By the second season, Shane becomes the show's antagonist as his character grows darker and he finds himself at greater odds with Rick Grimes. He deteriorates throughout his run in the series, going from a confident leader who keeps the group of survivors under control to an increasingly desperate man whose actions become increasingly reactionary and morally ambiguous. However, Frank Darabont and the series producers did not seek to establish Shane as a villain because they wanted the characters to be authentic and complex rather than black-and-white.

I think what's so beautiful about Shane is he kind of adopts this new world order. He's realizing that there's actually no laws in this world. And he's kind of becoming this creature of the zombie apocalypse where he can shut down all emotions. But the tragedy of his character is he realizes that's an impossible task. He's probably the most emotional character on the show. So he's tricking himself. It's just such a great role to play.
— Jon Bernthal

Robert Kirkman and Jon Bernthal have rejected the classification of Shane as a "bad guy" as too simplistic, noting most of his actions stem from good intentions even when they seem dangerous or irrational. They argue that Shane is primarily driven by his desire to protect the other survivors, particularly Lori, Carl and Lori's unborn child. Shane believes he has the most pragmatic view of the post-zombie world, and thus is best qualified to both lead and protect the survivors. Bernthal feels that the character becomes more and more antagonistic as he starts to lose control of the group and, in his mind, losing his ability to protect them. Shane becomes combative with Rick out of frustration upon ceasing to be the group's de facto leader. But Bernthal also feels it stems from Shane's genuine belief that Rick is too virtuous and not pragmatic enough to lead the group, and thus is a hindrance to their safety. This difference in philosophy between the two characters is illustrated in the episode "18 Miles Out", when Shane tells Rick, "You can't just be the good guy and expect to live. Not anymore."
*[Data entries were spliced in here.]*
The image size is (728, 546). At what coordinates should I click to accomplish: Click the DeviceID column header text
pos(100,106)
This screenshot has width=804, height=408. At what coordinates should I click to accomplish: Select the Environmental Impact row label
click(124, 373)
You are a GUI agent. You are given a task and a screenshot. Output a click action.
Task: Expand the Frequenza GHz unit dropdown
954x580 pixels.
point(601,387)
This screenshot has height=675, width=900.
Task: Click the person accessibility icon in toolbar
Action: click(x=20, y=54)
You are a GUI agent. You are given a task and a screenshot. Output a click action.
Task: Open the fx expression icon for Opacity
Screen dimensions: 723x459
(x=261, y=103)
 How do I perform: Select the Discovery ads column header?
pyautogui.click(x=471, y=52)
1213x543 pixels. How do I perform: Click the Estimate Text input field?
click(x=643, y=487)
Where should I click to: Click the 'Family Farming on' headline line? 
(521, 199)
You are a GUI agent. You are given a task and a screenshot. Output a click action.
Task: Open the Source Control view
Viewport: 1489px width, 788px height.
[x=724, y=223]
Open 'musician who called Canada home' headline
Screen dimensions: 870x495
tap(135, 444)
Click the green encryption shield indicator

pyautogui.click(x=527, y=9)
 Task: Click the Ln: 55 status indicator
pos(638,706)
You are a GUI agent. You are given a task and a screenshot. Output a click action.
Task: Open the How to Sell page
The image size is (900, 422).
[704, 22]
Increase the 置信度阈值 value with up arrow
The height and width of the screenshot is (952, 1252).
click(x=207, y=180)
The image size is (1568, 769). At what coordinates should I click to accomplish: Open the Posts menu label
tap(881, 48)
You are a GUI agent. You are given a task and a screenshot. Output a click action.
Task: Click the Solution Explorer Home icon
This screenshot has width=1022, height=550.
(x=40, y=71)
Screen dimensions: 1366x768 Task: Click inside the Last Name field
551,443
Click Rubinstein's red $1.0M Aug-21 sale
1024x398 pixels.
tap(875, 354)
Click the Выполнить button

Bernthal argued that Shane better recognized the reality of the world after the zombie outbreak and was able to adapt to it in a more severe and arguably better way than other characters like Rick. Shane shed such concepts of guilt, shame and moral correctness in favor of the concept of survival for himself and those he cares about at any cost. From that perspective, Bernthal argued Shane's killing of Otis could be interpreted as the correct course of action in this world because, by slowing Shane down, Otis was negatively affecting Shane's ability to protect the other survivors. However, Bernthal also believes Shane recognizes on some level that shutting down all emotions is an impossible task, even in a zombie-infected world, which makes the character that much more complex and multi-layered. Bernthal called Shane "probably the most emotional character on the show".

While Kirkman likewise called Shane "one of the most nuanced characters on the show", he differed from Bernthal's interpretation of the character in that he believes Rick has adapted better to the new world than Shane. Kirkman believes much of Shane's actions stem from fear and that he is not as prepared for the post-zombie world as he claims. In contrast, Kirkman feels Rick is more centered and better prepared, as illustrated by his ability to act cold and detached at one moment, while kind and sympathetic in another. Kirkman called The Walking Dead "really a tragic story" for Shane, and said of the perception of the character, "I feel like you should be feeling sorry for Shane more than anything." Contrary to the producers' interpretation of the character's morality, fans and critics alike have widely considered Shane to be one of the best villains on The Walking Dead and television.